Forget complicated total-return swaps and collateralized loan obligations. A proposed exchange-traded fund will make it much easier for anyone to use borrowed money to double down on junk-rated loans.
The AdvisorShares Pacific Asset Enhanced Floating Rate ETF will use derivatives to boost gains on high-yield loans, allowing retirees and pensioners to magnify bets on debt that promises higher yields when interest rates rise, according to a U.S. regulatory filing. The fund, which would be actively managed, is currently pending approval from the U.S. Securities and Exchange Commission.
Why use leverage now? Because for buyers who have faith the riskiest companies will pay back their obligations, the loans just aren’t quite yielding enough. With a little more risk, the thinking goes, the return will be sweeter.
Of course, any losses will also be more painful.
The proposed ETF comes at an interesting time, as investors split over whether they love or hate the below investment-grade debt.

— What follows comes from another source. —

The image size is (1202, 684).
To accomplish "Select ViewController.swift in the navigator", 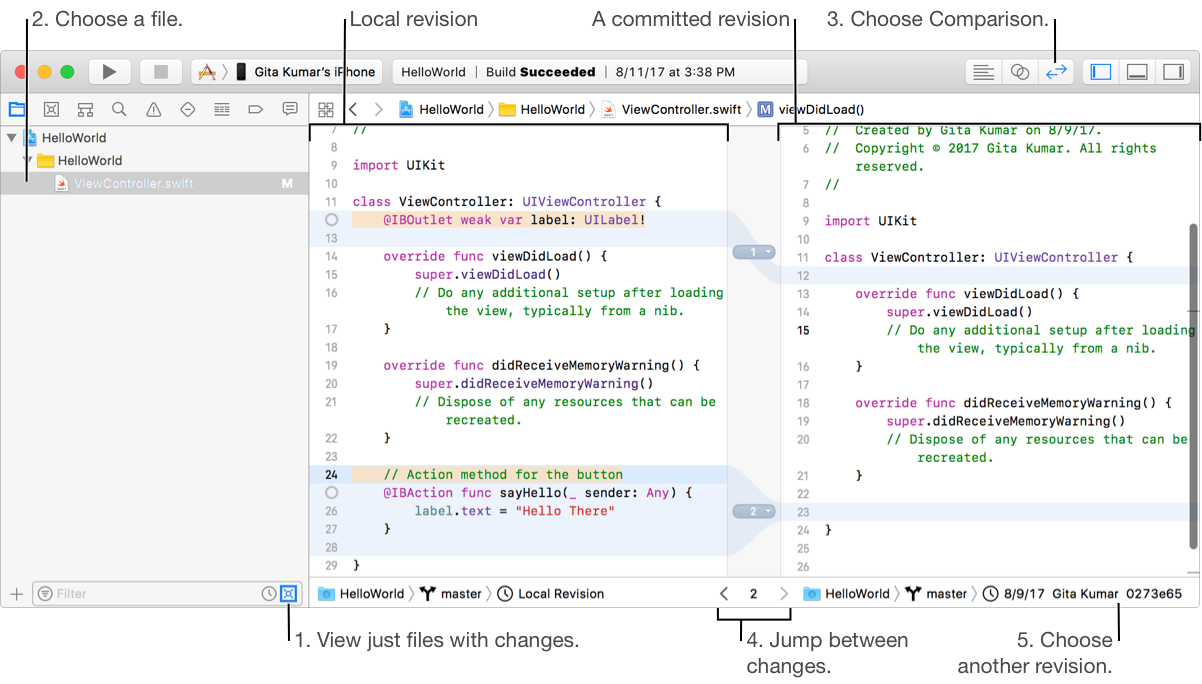I will click(x=133, y=183).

Federal Reserve regulators are warning that underwriting standards have deteriorated too much in this market, and mutual-fund investors have yanked cash from the debt for six straight weeks, according to Wells Fargo & Co. research.

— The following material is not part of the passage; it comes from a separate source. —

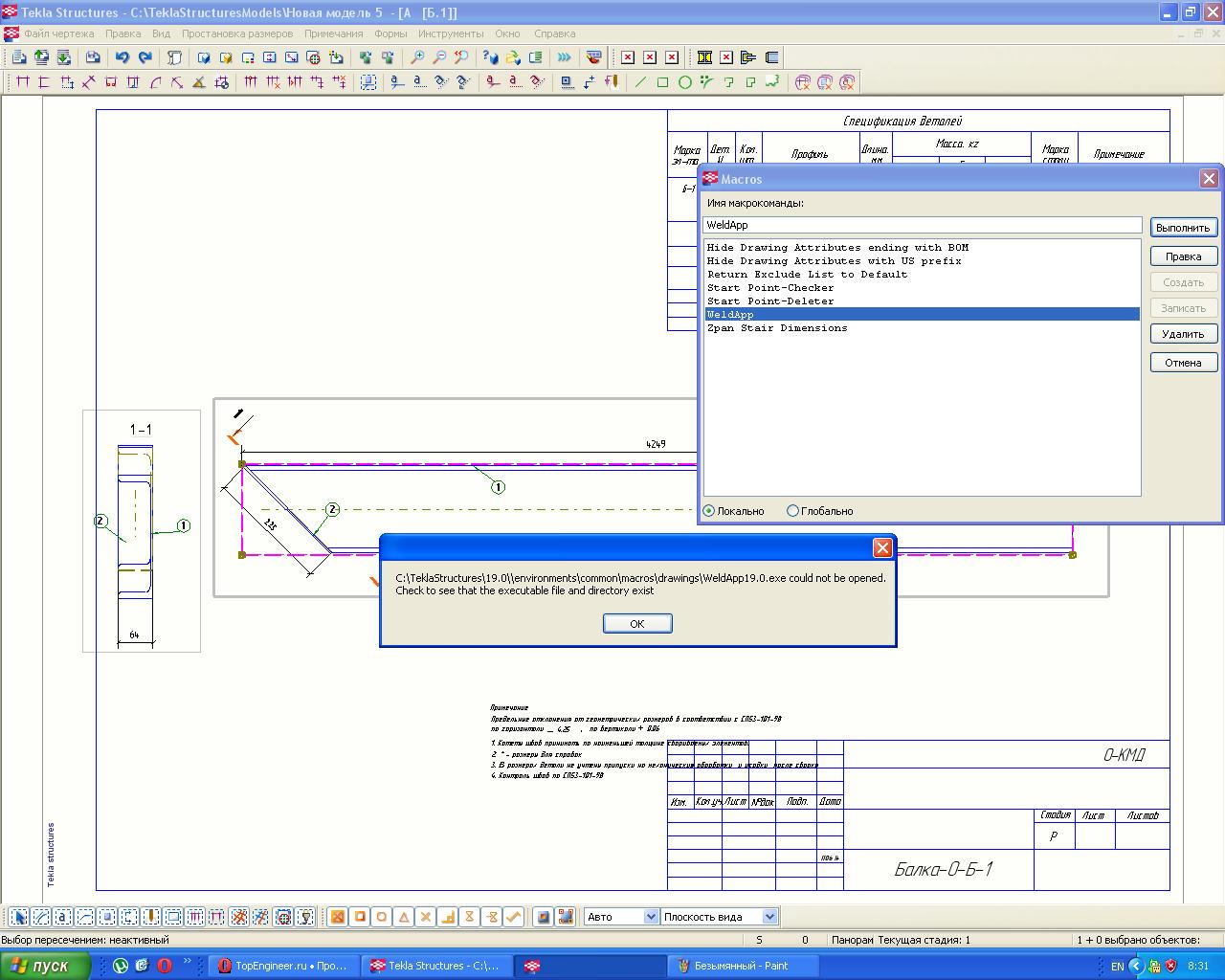Open the Плоскость вида dropdown
This screenshot has height=980, width=1225.
coord(769,917)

That hasn’t stopped the biggest buyers from using more leverage through total return swaps and buying the lowest-rated portions of CLOs, which pool the loans and slice them into different tiers of varying risk and return, Barclays Plc (BARC) strategists wrote in a May 16 report.
The problem is, if fans of junk loans are wrong, their juiced investments won’t just increase the threat to profits, they’ll also have a magnified effect on the $1.1 trillion market that is one of the most difficult to trade in. Buying and selling takes place in telephone conversations and over e-mails, with sellers routinely waiting three weeks to settle a transaction, as opposed to just days for high-yield bonds.
About 33 percent of high-yield credit investors surveyed by Bank of America Corp. said they’re not holding junk-rated loans, while more than 33 percent said they had more than 15 percent of their assets in the debt, according to a May 19 report.
Some institutions are piling in at an accelerating pace, with Onex Corp.’s credit investment group raising a $1 billion CLO this month, the biggest in the U.S. this year.
So far, betting on high-yield loans hasn’t been a disaster, with the debt returning 1.7 percent this year, according to data compiled by Standard & Poor’s and the Loan Syndications and Trading Association.
While that’s less than half the 4.4 percent return on junk bonds, at least it’s up for now.